- Born: Mohamed Ben Bouchta Oujda, Morocco
- Genres: French hip hop; Moroccan hip hop; conscious rap;
- Occupations: Rapper; Breakdancer;
- Years active: 1980s–1990s

= Shams Dinn =

Moroccan former rapper and break-dancer

Mohamed Ben Bouchta (Arabic: محمد بن بوشتا, born in the early 60s), better known by his stage name Shams Dinn (شمس الدين), is a former Moroccan rapper and breakdancers. He is considered as one of the very first, if not the first, rapper to record and release a rap song in the Arabic language. His work in the French rap scene of the 1980s, especially his 1987 single “Hedi Bled Noum”, is cited as a key milestone in the early development of Arabic hip-hop.

== Early life ==
Mohamed Ben Bouchta was born around the early 1960s (possibly 1961) in Oujda, Morocco. His father died before he was born, and he was raised by his grandfather. As a child, he moved with his mother to Lyon, France, then later to Paris, where he grew up immersed in the developing European hip-hop scene of the late 1970s and early 1980s.

== Career ==
Ben Bouchta began as a breakdancer, inspired by American figures such as Kurtis Blow and Melle Mel, and began rapping in his late teens, mainly in Arabic despite being surrounded by French-language rap. In 1986, at a nightclub in Paris, Ben Bouchta met Patrick Duteil, better known as DJ Sidney, an early figure in French hip-hop. DJ Sidney handed Ben Bouchta the microphone, when Ben Bouchta began rapping in Arabic, the crowd responded "warmly".

His breakthrough came with the 1987 single “Hedi Bled Noum”, meaning Land of Dreams or The Land of Sleep, produced by Jess-Jemel Dif through Hamedi Records. The record, a mixture of raï and funk influences, became a hit in North Africa and North-Mediterranean countries, getting airplays on stations such as Radio Nova as well as appearing on TV programs like Les Enfants du Rock and Mosaïque.

Work to do ->
1: Reproduce the passage of the Shams Dinn biography between "Moroccan former rapper" and "of Arabic hip-hop.", inclusive, word for word.
2: According to the Shams Dinn biography, who produced the 1987 single "Hedi Bled Noum"?
3: Extend the Shams Dinn biography past its final sentence.
The lines that come next are separate from the Shams Dinn biography.

Data supplied ->

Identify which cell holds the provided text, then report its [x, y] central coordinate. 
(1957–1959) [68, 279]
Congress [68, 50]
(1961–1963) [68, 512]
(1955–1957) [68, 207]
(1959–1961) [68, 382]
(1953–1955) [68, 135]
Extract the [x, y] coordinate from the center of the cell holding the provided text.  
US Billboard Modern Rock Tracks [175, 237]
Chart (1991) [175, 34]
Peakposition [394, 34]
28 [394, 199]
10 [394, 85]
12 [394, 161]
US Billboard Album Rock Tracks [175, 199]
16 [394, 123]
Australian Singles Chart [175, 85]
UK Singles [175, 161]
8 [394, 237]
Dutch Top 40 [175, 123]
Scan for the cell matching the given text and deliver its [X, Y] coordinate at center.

Responses to the exercise ->
1:
Moroccan former rapper and break-dancer

Mohamed Ben Bouchta (Arabic: محمد بن بوشتا, born in the early 60s), better known by his stage name Shams Dinn (شمس الدين), is a former Moroccan rapper and breakdancers. He is considered as one of the very first, if not the first, rapper to record and release a rap song in the Arabic language. His work in the French rap scene of the 1980s, especially his 1987 single “Hedi Bled Noum”, is cited as a key milestone in the early development of Arabic hip-hop.

2: Jess-Jemel Dif, through Hamedi Records.

3:
The success of “Hedi Bled Noum” led the major label BMG to sign Ben Bouchta and commission a full album, recorded around 1986–1987 with producer Jean Soullier. The album was supposed to include seven tracks. However, the project was shelved when the First Gulf War broke out and the label, fearing backlash in relation to Arabic music, decided against the promotion. Reportedly, after recording the album in Arabic, Ben Bouchta was asked by the label to re-record it in French, an offer he refused, which led to him being dropped from the label. This "principled" rejection is usually praised about Ben Bouchta's character, while his song “Hedi Bled Noum” is considered among the first rap songs released in Arabic.

In the 2020s, an archival project led by record label Smiling C reissued a compilation of Ben Bouchta's work, including “Hedi Bled Noum” and the previously unreleased songs and an interview. The album has been received positively.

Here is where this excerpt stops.